AC/DC is like me. They like to have a tangible thing when they put out an album, but as of yesterday, the band has ended their iTunes holdout. AC/DC's back catalog hit iTunes yesterday, including their new live album Live at River Plate that was just released this week.

Apple, the parent company if iTunes issued an official statement yesterday that said the songs were remastered for "increased audio fidelity" and specifically for play on Apple's mp3 format, but if you want to download AC/DC's catalog off of iTunes, it will cost you.
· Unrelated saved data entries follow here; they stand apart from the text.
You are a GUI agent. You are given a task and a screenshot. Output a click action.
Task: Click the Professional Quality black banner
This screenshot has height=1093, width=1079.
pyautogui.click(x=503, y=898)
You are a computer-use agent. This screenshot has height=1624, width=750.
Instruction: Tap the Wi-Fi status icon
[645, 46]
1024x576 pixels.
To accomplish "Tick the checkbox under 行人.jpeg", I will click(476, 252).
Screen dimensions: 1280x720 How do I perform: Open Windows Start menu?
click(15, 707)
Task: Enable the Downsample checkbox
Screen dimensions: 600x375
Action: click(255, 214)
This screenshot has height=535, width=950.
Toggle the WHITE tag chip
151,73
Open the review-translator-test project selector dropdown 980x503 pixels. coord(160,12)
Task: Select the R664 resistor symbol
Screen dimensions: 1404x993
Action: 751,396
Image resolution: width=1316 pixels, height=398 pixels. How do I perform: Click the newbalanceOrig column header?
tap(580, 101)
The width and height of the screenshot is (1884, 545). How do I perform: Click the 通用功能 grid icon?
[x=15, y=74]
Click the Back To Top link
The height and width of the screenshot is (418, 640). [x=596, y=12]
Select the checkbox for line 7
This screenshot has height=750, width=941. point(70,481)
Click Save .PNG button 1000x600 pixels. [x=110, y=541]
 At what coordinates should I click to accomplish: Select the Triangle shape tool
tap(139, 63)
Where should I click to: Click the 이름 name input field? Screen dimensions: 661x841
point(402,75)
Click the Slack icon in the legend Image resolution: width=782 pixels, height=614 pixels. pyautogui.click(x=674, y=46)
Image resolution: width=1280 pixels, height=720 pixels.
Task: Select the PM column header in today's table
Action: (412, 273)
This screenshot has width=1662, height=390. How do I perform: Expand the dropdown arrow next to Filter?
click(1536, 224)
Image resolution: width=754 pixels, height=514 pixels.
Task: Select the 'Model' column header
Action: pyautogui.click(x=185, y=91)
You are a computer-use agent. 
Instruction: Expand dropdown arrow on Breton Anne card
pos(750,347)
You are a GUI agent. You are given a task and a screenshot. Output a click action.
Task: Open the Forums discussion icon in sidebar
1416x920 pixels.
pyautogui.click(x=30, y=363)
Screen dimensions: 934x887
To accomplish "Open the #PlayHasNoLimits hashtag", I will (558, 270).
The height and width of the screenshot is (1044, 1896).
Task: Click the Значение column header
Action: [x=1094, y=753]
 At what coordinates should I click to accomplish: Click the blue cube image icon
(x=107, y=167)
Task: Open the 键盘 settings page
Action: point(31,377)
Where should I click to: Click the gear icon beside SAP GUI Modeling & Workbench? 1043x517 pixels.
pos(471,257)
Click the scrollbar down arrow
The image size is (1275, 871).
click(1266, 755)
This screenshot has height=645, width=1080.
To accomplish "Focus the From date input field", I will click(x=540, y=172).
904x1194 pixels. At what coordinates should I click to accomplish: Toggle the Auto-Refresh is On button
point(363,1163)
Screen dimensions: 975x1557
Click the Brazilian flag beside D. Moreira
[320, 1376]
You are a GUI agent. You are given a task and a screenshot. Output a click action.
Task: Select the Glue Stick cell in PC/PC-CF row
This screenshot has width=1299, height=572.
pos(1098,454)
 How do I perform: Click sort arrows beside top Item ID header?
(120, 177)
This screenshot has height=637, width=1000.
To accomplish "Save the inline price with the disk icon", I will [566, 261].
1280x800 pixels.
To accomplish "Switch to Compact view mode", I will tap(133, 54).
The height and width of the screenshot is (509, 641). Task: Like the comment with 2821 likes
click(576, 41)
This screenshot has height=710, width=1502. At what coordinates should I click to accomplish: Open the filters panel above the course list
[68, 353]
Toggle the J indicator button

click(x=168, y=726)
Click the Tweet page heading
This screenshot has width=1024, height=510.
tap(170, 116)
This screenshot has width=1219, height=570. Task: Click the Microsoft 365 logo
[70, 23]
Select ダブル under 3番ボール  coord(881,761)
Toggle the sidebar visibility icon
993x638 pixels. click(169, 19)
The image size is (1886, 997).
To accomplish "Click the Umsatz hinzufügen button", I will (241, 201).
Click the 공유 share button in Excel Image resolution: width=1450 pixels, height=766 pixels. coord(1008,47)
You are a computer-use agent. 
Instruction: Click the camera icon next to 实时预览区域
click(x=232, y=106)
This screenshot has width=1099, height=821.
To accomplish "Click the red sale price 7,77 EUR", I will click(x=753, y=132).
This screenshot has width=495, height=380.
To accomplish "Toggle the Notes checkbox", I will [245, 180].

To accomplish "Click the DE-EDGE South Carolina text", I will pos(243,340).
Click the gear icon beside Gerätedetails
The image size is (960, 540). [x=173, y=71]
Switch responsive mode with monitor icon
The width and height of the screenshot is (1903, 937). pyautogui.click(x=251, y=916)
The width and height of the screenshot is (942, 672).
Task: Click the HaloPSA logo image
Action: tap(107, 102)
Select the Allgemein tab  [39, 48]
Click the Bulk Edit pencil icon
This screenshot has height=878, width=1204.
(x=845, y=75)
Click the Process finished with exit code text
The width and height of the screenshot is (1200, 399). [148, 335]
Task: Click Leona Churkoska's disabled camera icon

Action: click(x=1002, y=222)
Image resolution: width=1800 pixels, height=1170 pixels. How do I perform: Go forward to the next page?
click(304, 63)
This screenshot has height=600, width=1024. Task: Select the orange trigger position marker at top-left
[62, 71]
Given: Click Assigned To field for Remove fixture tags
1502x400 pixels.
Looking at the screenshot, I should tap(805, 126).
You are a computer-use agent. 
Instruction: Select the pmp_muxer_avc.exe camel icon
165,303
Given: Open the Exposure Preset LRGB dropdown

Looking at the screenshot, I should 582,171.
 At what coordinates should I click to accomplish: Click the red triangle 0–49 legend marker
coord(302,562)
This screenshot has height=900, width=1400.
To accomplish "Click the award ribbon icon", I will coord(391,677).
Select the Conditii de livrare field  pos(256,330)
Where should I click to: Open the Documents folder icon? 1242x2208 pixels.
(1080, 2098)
All 16 studio albums for $100. If you want their whole catalog plus the live albums, that's going to be $150 and that also includes all the compilation records, too. The individual songs are available to buy, which Angus Young was against. He said that it was "disrespectful" for Apple to force artists to sell their songs one at a time and this may sound familiar as Pink Floyd won a judgment to not let their songs be sold as individual tracks saying that their albums were "concept albums" and you needed the whole album to get the big picture.

Kid Rock just ended his iTunes holdout earlier this month, but there are still a few artists who have told Apple to suck it; including country singer Garth Brooks and alt-rockers Tool.

You still won't be able to find any AC/DC albums on Spotify, though. They join The Beatles, Metallica, Led Zeppelin and others as hold outs.